Un nouveau type de plateforme multilatérale pourrait améliorer les paiements transfrontaliers, en mettant les innovations technologiques au service d’objectifs de politique publique.
Les cryptomonnaies ont été plus une déception qu’une révolution pour de nombreux utilisateurs, et des organismes mondiaux comme le FMI et le Conseil de stabilité financière exhortent à une réglementation plus stricte. Cependant, certaines des technologies en évolution rapide qui sous-tendent les cryptomonnaies pourraient en fin de compte être plus prometteuses. Le secteur privé ne cesse d’innover et de personnaliser les services financiers. Mais le secteur public devrait lui aussi tirer parti de la technologie pour moderniser son infrastructure de paiement et garantir l’interopérabilité, la sécurité et l’efficacité de la finance numérique : une plateforme d’échange et de contrats multidevises basée sur le cours du bitcoin. D’autres avancent également des points de vue similaires.
La technologie a pris de l’avance
Les nouvelles technologies de paiement comprennent la tokenisation, le chiffrement et la programmabilité :
La tokenisation consiste à représenter les droits de propriété d’un actif, tel que l’argent, sur un grand livre électronique – une base de données détenue par tous les participants au marché, optimisée pour être largement accessible, synchronisée, facilement actualisable et infalsifiable. L’anonymat des soldes et des transactions de jetons n’est pas exigé (et nuit en fait à l’intégrité financière).
Le chiffrement permet de dissocier les vérifications de conformité des transactions, de sorte que seules les parties autorisées accèdent aux informations sensibles. Cela facilite la transparence tout en favorisant la confiance.
La programmabilité permet de rédiger plus facilement des contrats financiers et de les exécuter automatiquement, comme avec les “contrats intelligents”, sans dépendre d’un tiers de confiance.
Le rôle des banques centrales
Les cryptomonnaies des banques centrales peuvent être utiles en raison de leur double nature d’instrument monétaire – réserve de valeur et moyen de paiement – mais aussi d’infrastructure essentielle à la compensation et au règlement des transactions.
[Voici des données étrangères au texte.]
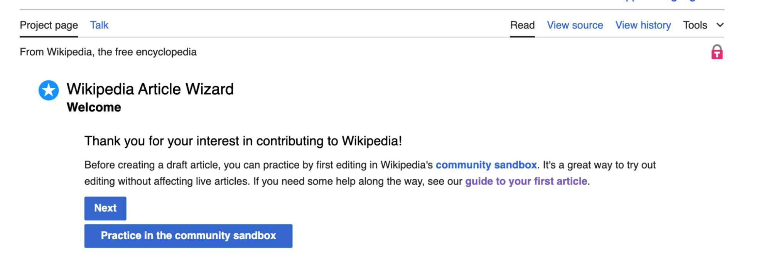Open the guide to your first article
Image resolution: width=771 pixels, height=258 pixels.
(526, 181)
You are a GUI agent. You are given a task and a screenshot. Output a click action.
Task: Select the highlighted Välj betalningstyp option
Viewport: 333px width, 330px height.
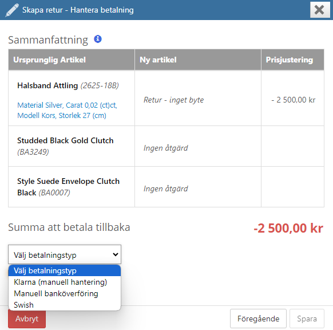(x=65, y=270)
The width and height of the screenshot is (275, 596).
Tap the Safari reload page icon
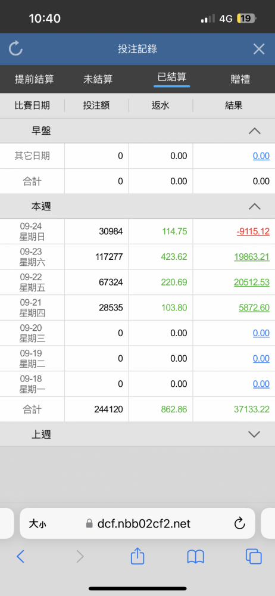tap(240, 524)
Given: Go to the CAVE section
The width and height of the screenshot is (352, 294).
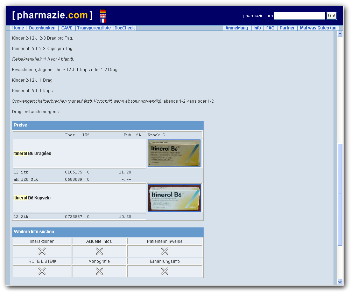Looking at the screenshot, I should (x=66, y=28).
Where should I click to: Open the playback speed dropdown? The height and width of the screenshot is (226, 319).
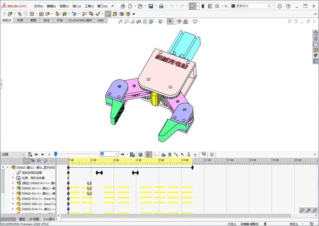pyautogui.click(x=116, y=154)
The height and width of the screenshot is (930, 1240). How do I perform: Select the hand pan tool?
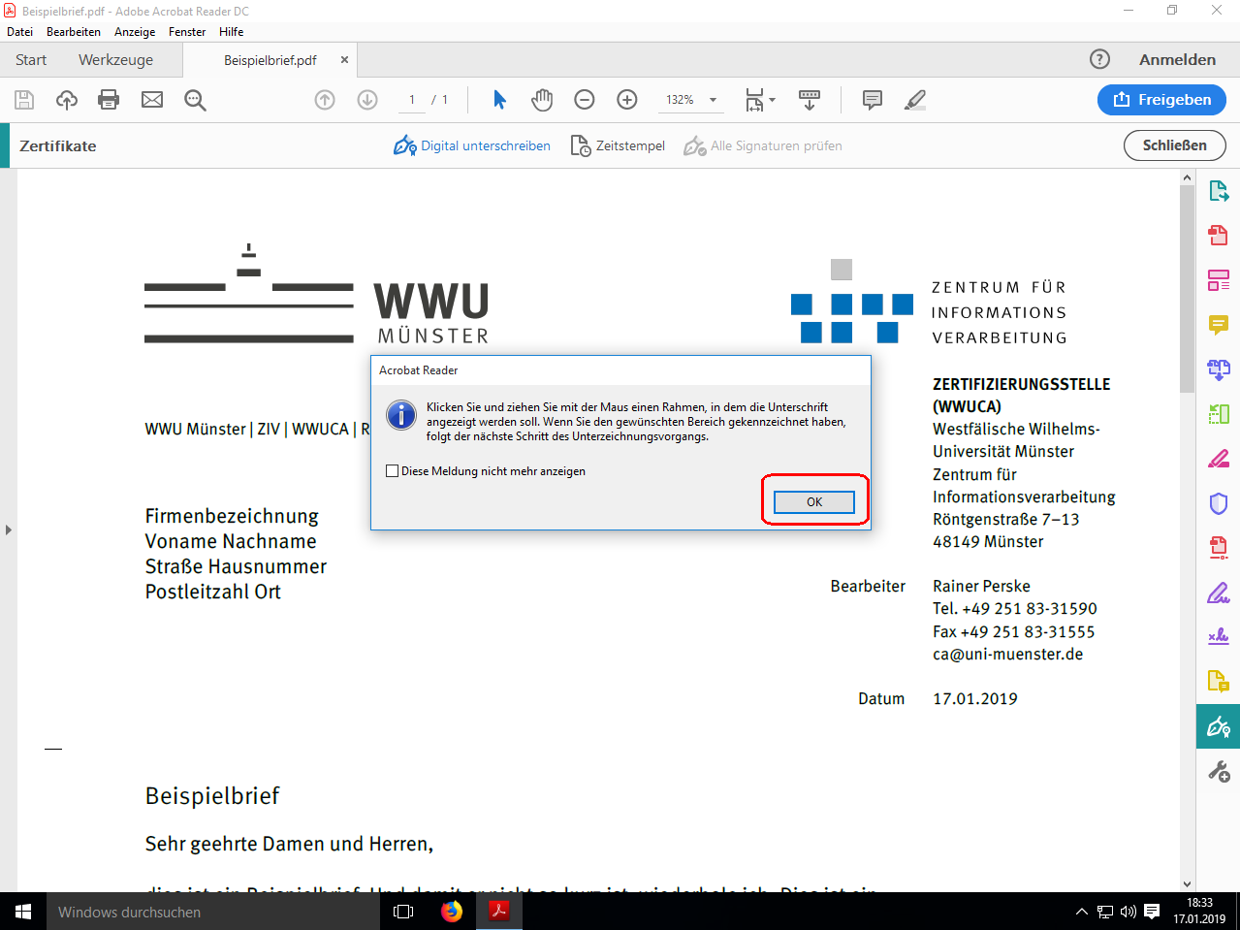pyautogui.click(x=542, y=100)
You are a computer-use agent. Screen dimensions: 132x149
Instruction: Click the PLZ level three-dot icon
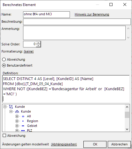23,130
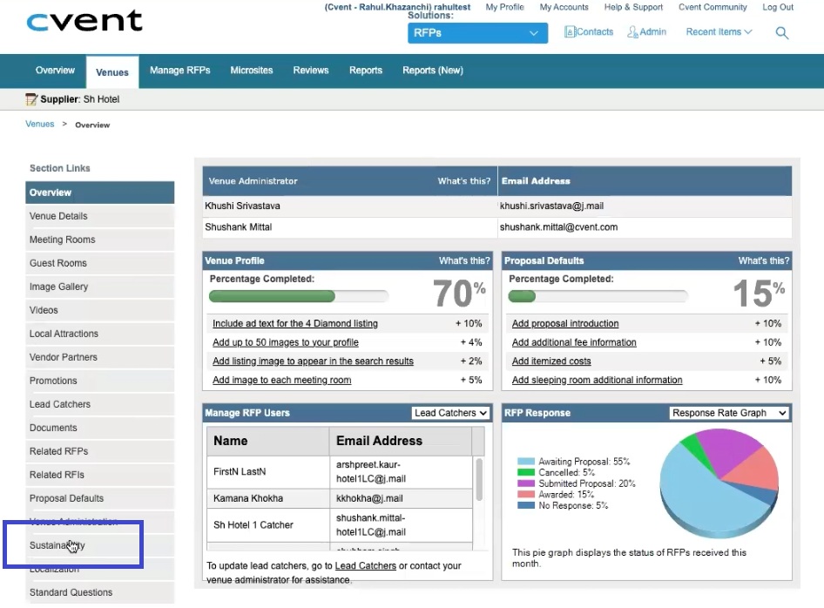Screen dimensions: 824x608
Task: Select Meeting Rooms in Section Links
Action: 63,240
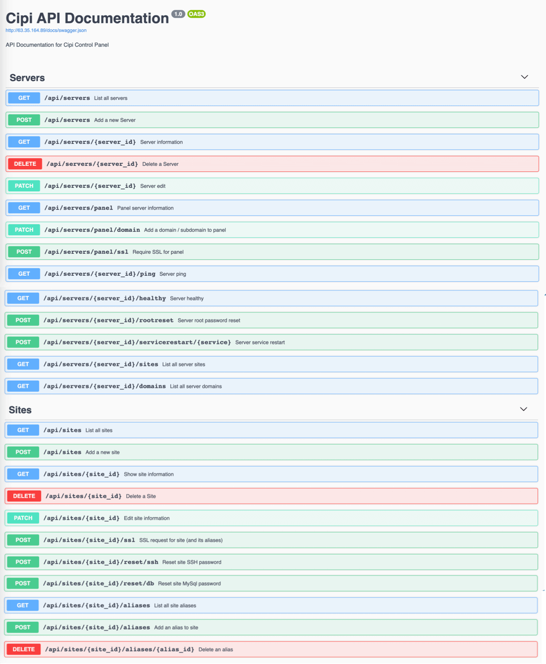Click DELETE badge for Delete a Site
Viewport: 546px width, 664px height.
coord(23,496)
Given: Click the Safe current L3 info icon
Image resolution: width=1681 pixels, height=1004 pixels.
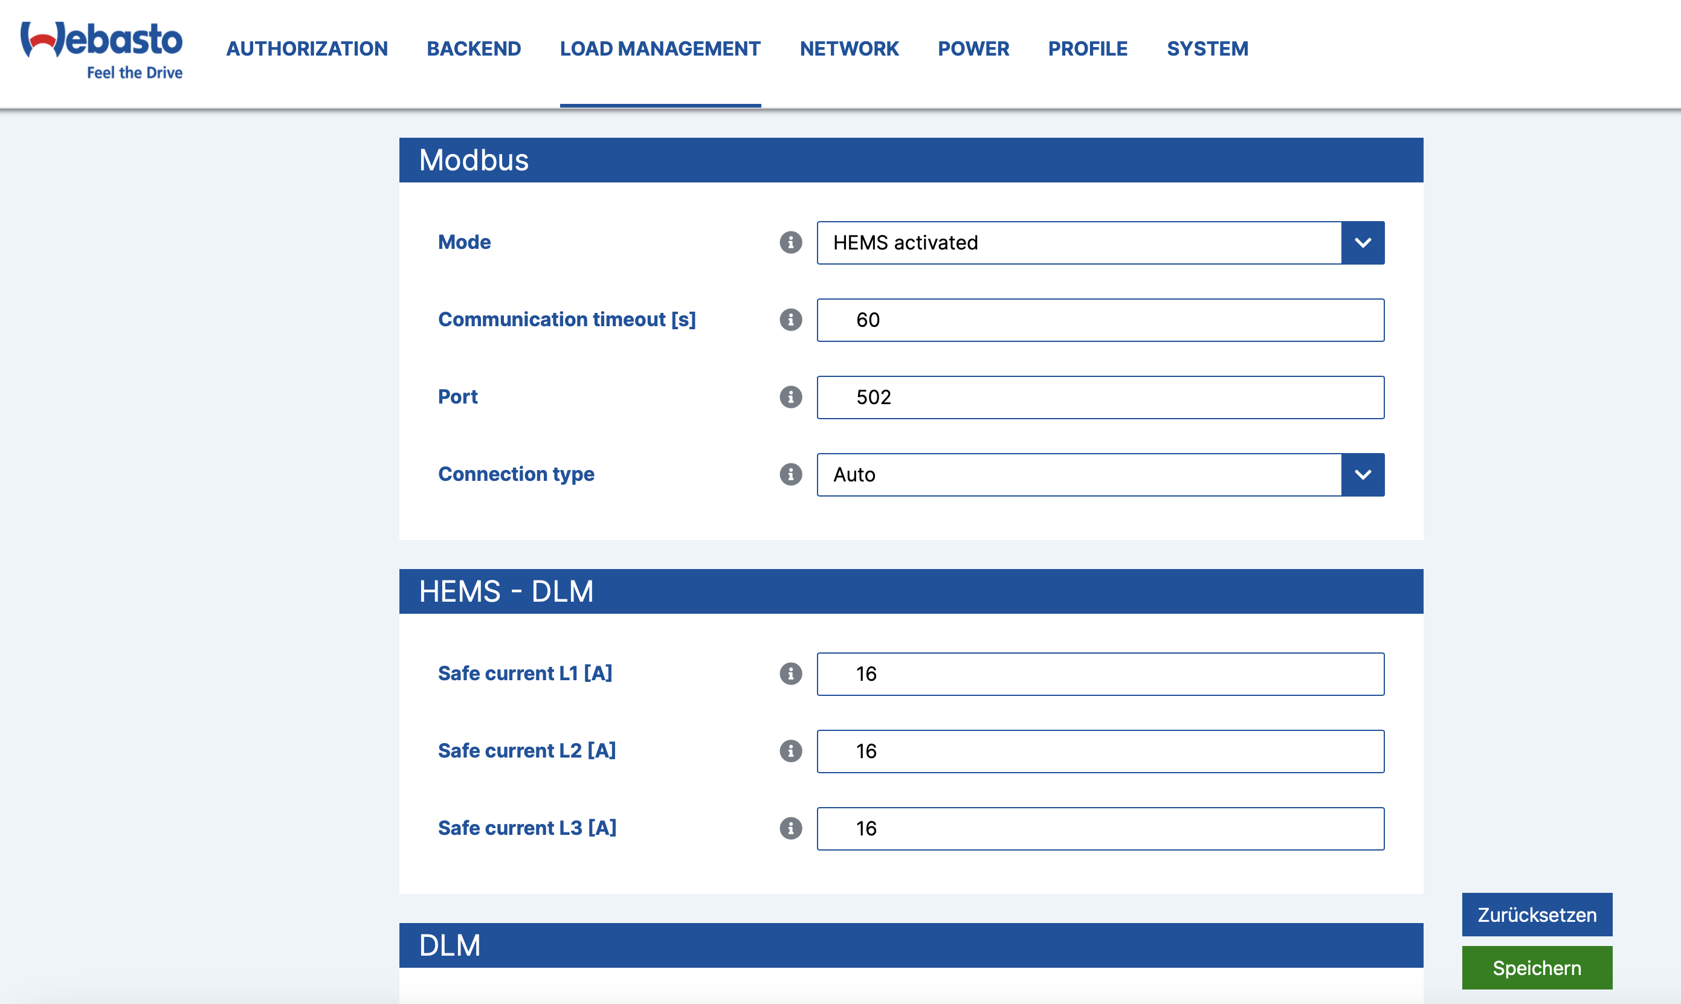Looking at the screenshot, I should (x=790, y=828).
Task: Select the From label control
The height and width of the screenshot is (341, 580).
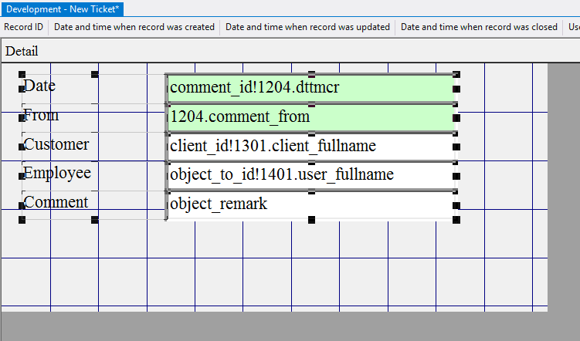Action: [42, 115]
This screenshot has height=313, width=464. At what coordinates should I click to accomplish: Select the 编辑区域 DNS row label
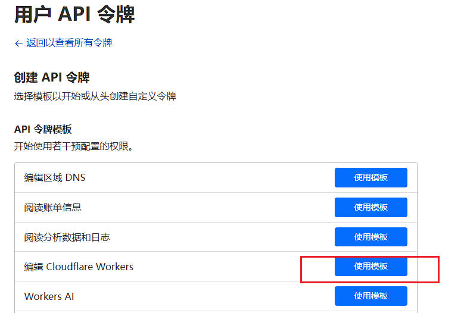pos(55,177)
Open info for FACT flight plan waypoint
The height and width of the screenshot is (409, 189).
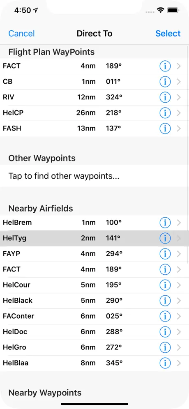[165, 66]
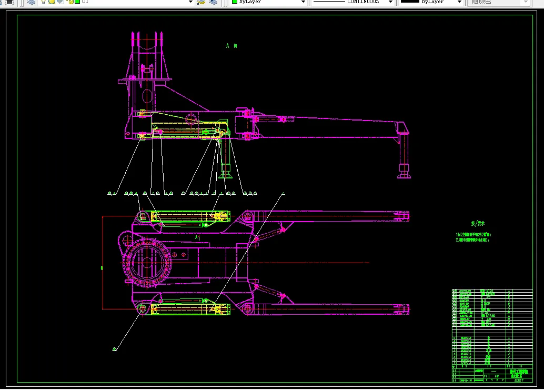
Task: Toggle the layer lock padlock icon
Action: 69,2
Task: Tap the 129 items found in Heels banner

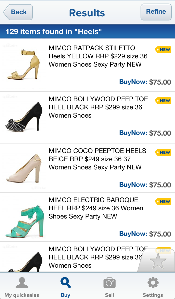Action: tap(88, 31)
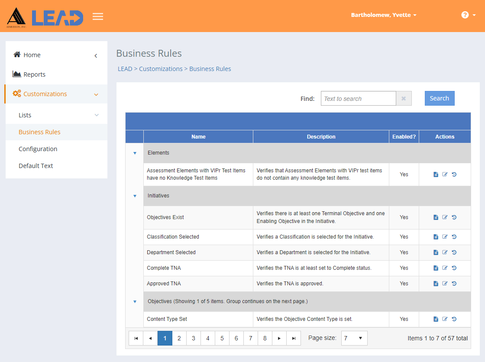Follow the Customizations breadcrumb link

point(161,69)
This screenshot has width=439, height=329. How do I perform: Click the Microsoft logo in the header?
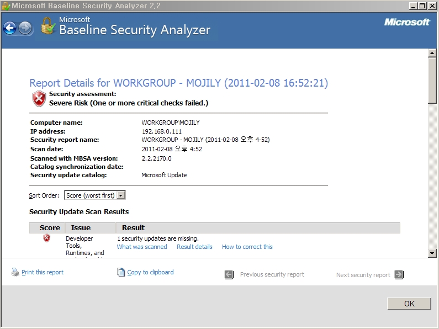coord(407,22)
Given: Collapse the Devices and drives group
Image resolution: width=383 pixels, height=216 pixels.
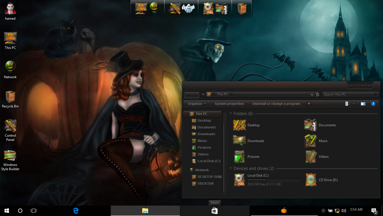Looking at the screenshot, I should [231, 168].
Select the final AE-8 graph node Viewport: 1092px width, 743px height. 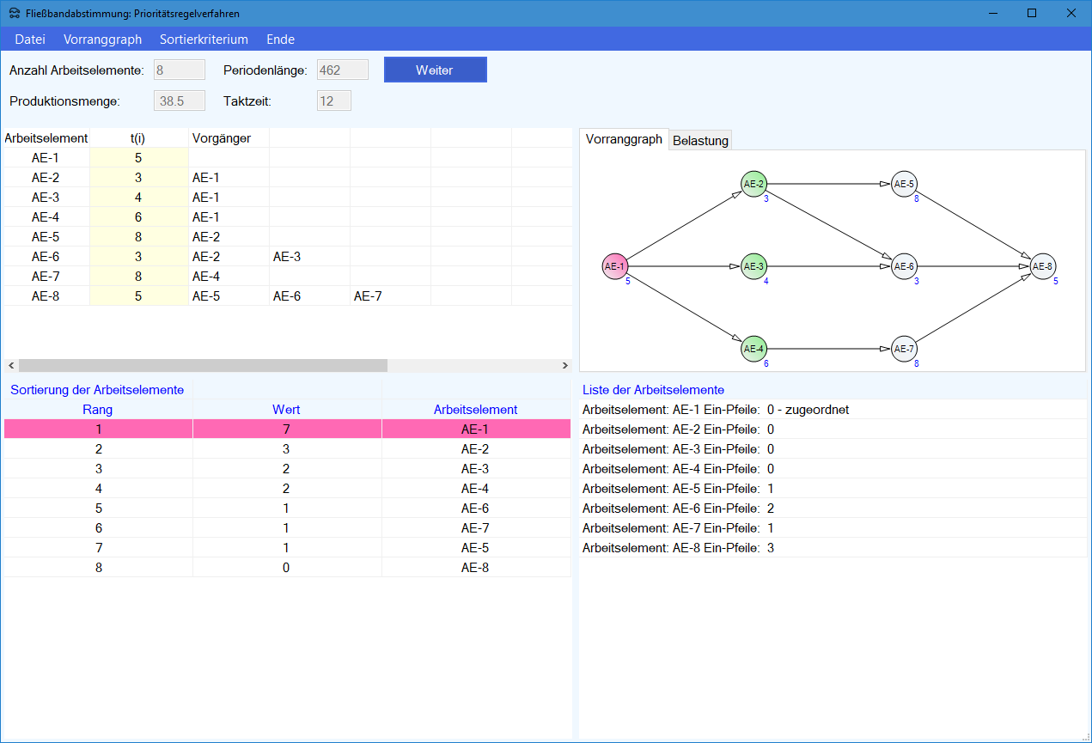(x=1042, y=267)
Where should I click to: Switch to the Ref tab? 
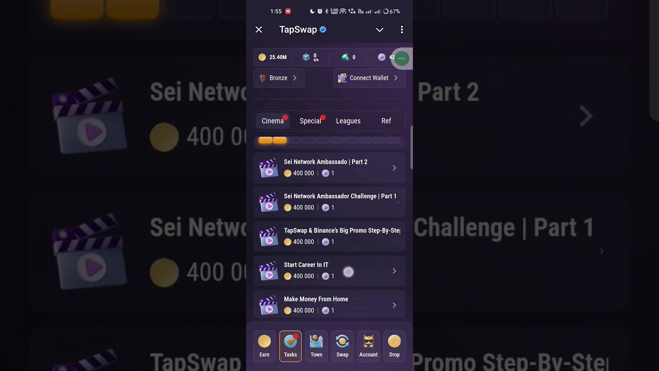(386, 121)
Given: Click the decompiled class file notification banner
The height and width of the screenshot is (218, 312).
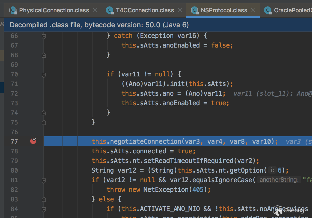Looking at the screenshot, I should pos(99,25).
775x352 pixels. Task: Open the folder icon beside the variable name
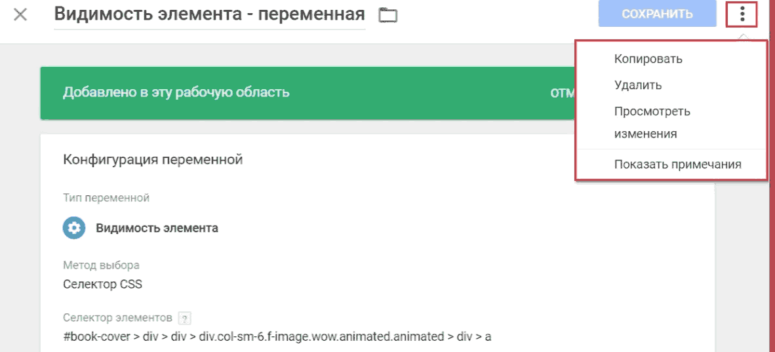point(388,15)
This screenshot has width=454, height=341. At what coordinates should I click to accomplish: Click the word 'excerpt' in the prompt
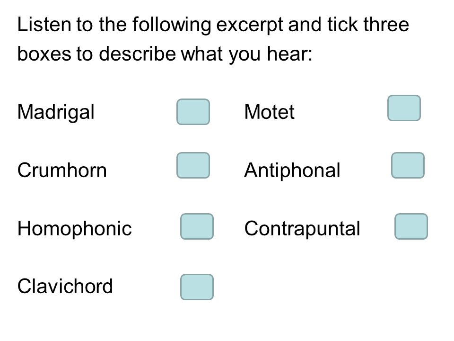250,26
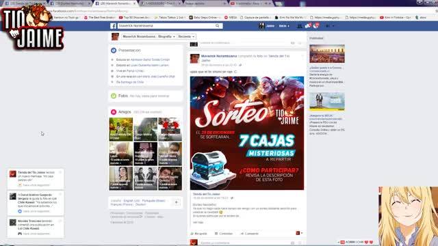Click the Compartir share icon

[x=242, y=234]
Les discussions politiques se sont principalement concentrées sur le premier aspect, mais nous pensons que le second devrait recevoir autant d’attention.
En tant qu’instrument monétaire, la CBDC est un fournisseur de sécurité ; elle atténue les risques de contrepartie et fournit des liquidités pour les paiements. Mais en tant qu’infrastructure, la CBDC pourrait apporter l’interopérabilité et l’efficacité parmi les réseaux privés de monnaie numérique et même d’actifs.
Les paiements pourraient être effectués d’une monnaie privée à une autre, par l’intermédiaire du grand livre ou de la plateforme de la CBDC. L’argent pourrait être bloqué sur la plateforme CBDC, puis libéré lorsque certaines conditions sont remplies, par exemple lorsqu’un actif tokenisé est reçu. La plateforme CBDC pourrait également offrir un langage de programmation de base pour garantir que les contrats intelligents sont fiables et compatibles les uns avec les autres. Cela aussi deviendra un bien public dans le monde numérique de demain.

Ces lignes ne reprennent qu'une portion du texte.